Challenges and Future Directions

Despite significant progress, several hurdles remain before electrospun scaffolds become routine clinical tools for cartilage repair.

Mechanical Properties

Native cartilage is subjected to compressive, shear, and tensile loads. Electrospun scaffolds often lack the compressive stiffness of cartilage, especially when wet, because of their high porosity. Strategies to improve mechanical performance include crosslinking fiber networks (chemically or via heat), reinforcing with nano-fillers (nanotubes, nanocellulose), or designing interlocked fiber architectures. However, adding more material or increasing fiber diameter may reduce porosity and cell infiltration, so a balance must be achieved.

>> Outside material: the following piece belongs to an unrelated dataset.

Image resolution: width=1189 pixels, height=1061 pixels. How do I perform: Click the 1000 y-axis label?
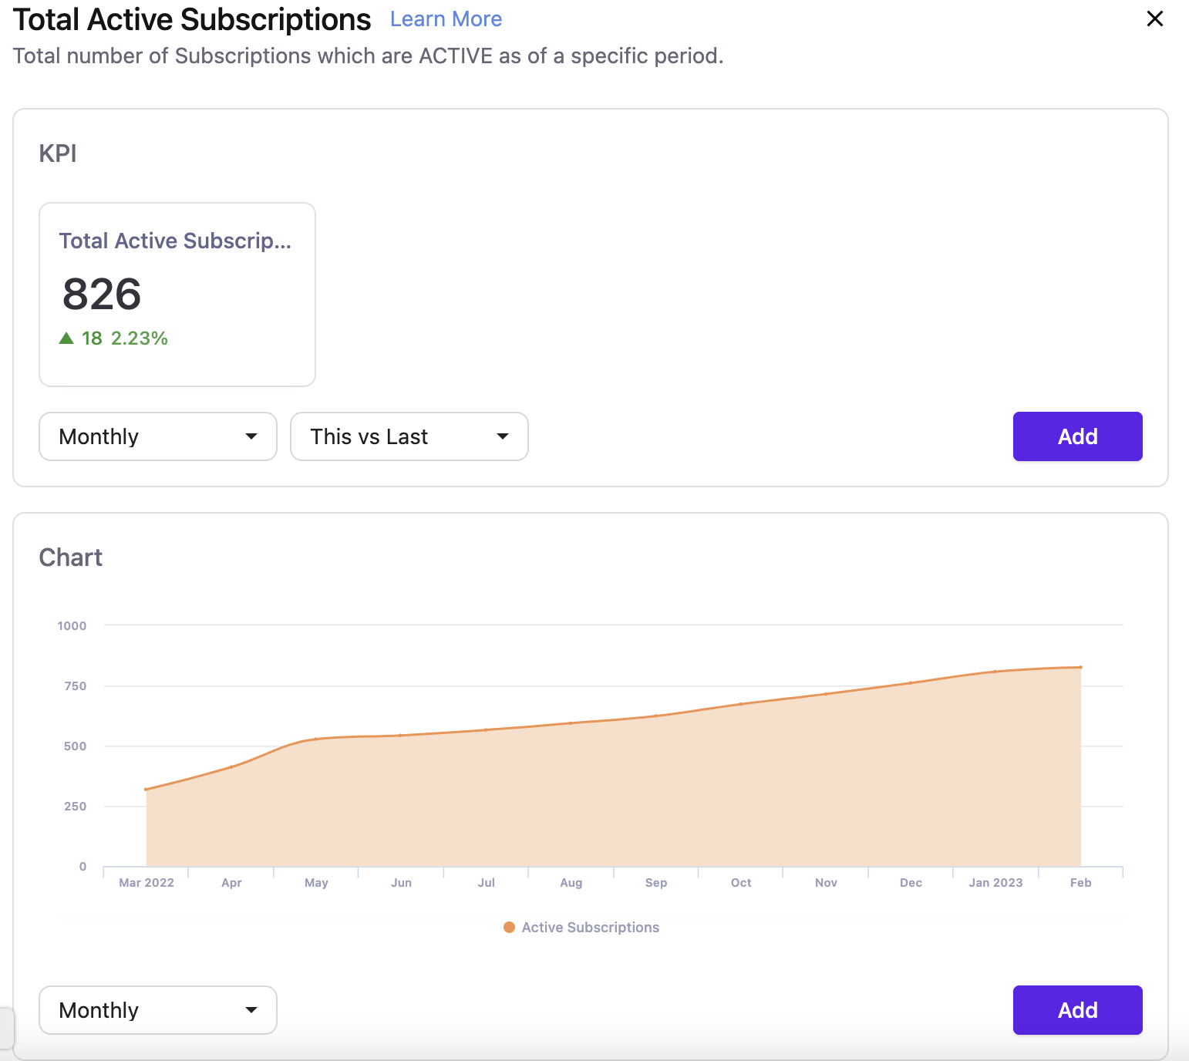click(72, 625)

Cell Infiltration and Homogeneous Seeding

The small pore size of electrospun mats (typically 1–10 μm) restricts cell penetration, forcing cells to remain on the surface. This leads to non-uniform tissue formation. Recent approaches to improve infiltration include using sacrificial fibers (e.g., electrospinning polyethylene oxide or gelatin that can be leached out), cryogenic electrospinning to create hierarchical porosity, and incorporating microspheres as spacers. Melt electrowriting, which produces larger fibers (50–200 μm) with well-defined pores, is another promising solution that is often combined with electrospinning.

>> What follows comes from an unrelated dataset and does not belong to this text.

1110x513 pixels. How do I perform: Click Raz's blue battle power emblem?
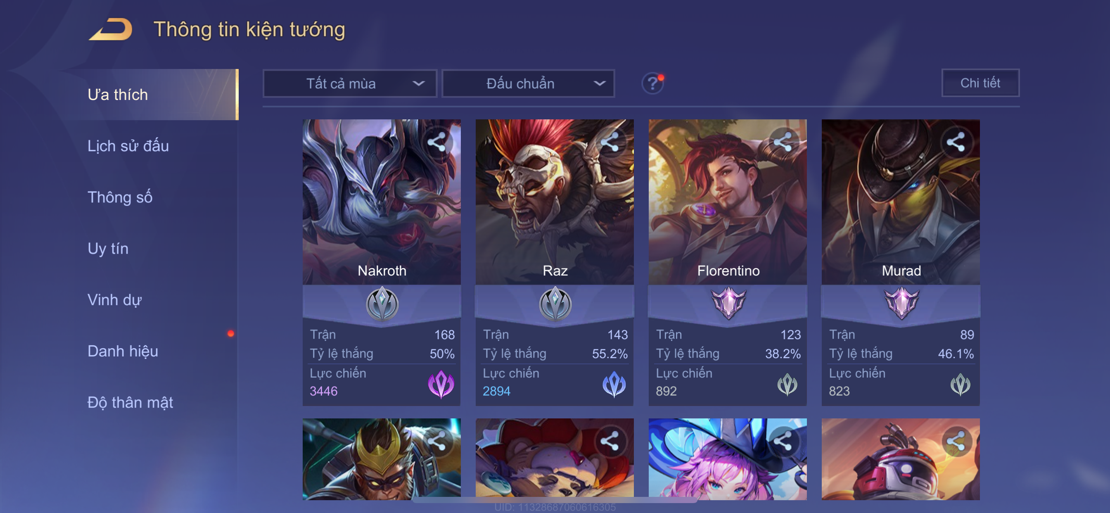(x=614, y=384)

Long-Term Integration and Degradation

Scaffolds must degrade at a rate that matches new tissue deposition. If degradation is too fast, the scaffold loses support before tissue maturation; if too slow, it may inhibit tissue remodeling and cause chronic inflammation. Moreover, the degradation byproducts should be non-toxic and easily cleared. Polymers like PCL degrade slowly (2–4 years), while PLGA degrades faster (weeks to months). Blending polymers with different degradation rates can produce tunable profiles. Additionally, incorporating antioxidant or anti-inflammatory molecules can mitigate the foreign body response and improve long-term outcomes.

Regulatory and Manufacturing Considerations

Translation to clinical use requires reproducible manufacturing under good manufacturing practices (GMP). Electrospinning is sensitive to environmental conditions (humidity, temperature), and scaling up without quality fluctuations is challenging. Multi-nozzle systems and automated monitoring are being developed to address this. From a regulatory standpoint, electrospun scaffolds intended for cartilage repair are classified as medical devices or combination products (if they contain drugs, cells, or growth factors). Clear guidelines for preclinical testing—including mechanical characterization, biocompatibility, and in vivo evaluation in relevant animal models—are still evolving.

Smart and Responsive Materials

Future directions aim to create “intelligent” scaffolds that respond to physiological signals. For example, scaffolds containing enzymes (e.g., matrix metalloproteinase–cleavable crosslinkers) can be remodeled by invading cells. Temperature- or pH-responsive polymers could release growth factors at inflamed sites. Another exciting frontier is the incorporation of conductive nanomaterials to facilitate electrical stimulation, which has been shown to enhance chondrocyte proliferation and matrix synthesis. While still in the early research stage, these smart materials hold promise for dynamic, patient-specific treatments.

Conclusion

Electrospinning has become a cornerstone technology for fabricating scaffolds in cartilage tissue engineering. Its ability to create nanofiber networks that reproduce the native ECM, combined with advances in composite materials, multilayered structures, and controlled release, has brought us closer to clinically viable cartilage repair solutions. However, challenges related to mechanical strength, cell infiltration, long-term integration, and scalability must be overcome. The integration of electrospinning with additive manufacturing, stem cell therapies, and smart biomaterials points toward a future where customized, off-the-shelf scaffolds can effectively restore cartilage function and improve patient outcomes. As research continues, interdisciplinary collaboration among material scientists, biologists, engineers, and clinicians will be essential to translate these innovations from bench to bedside.